While the Tignis service can learn from machine data alone, the most impactful use of our service happens with human experts in the loop.
In this mode, the machine learning and deep learning models are made smarter by the collaboration between subject matter experts and operators of connected products. One result is a highly accurate model of your system that can identify patterns that humans alone cannot. Another result is a positive feedback loop with your operators and customers who are getting real-time insights and recommendations.
The proliferation of machine-to-machine communications, product sensors and other streaming data is driving organizations to seek the performance benefits of edge computing. By identifying and analyzing problems in real-time, businesses can quickly make improvements and achieve greater bottom line savings.

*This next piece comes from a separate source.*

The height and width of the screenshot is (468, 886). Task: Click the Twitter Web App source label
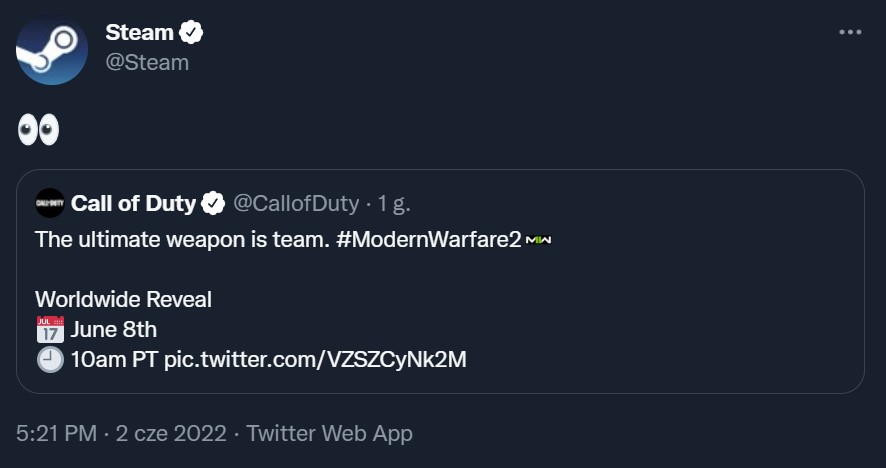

The widespread availability of edge computing is creating new expectations, including faster and more secure access to data, closer to the source.
Data loses value when it can’t be analyzed quickly and slow decision-making is no longer acceptable. With the ability to identify which data is important enough to be moved to a central data center, analytics at the edge can simplify and drastically speed analysis while cutting costs.
Moreover, gaining access to data at the edge empowers broader business opportunities for our partners. It enhances our partners’ current service offerings. And it greatly increases the agility and effectiveness of their proactive maintenance, while enabling greater monetization of their products.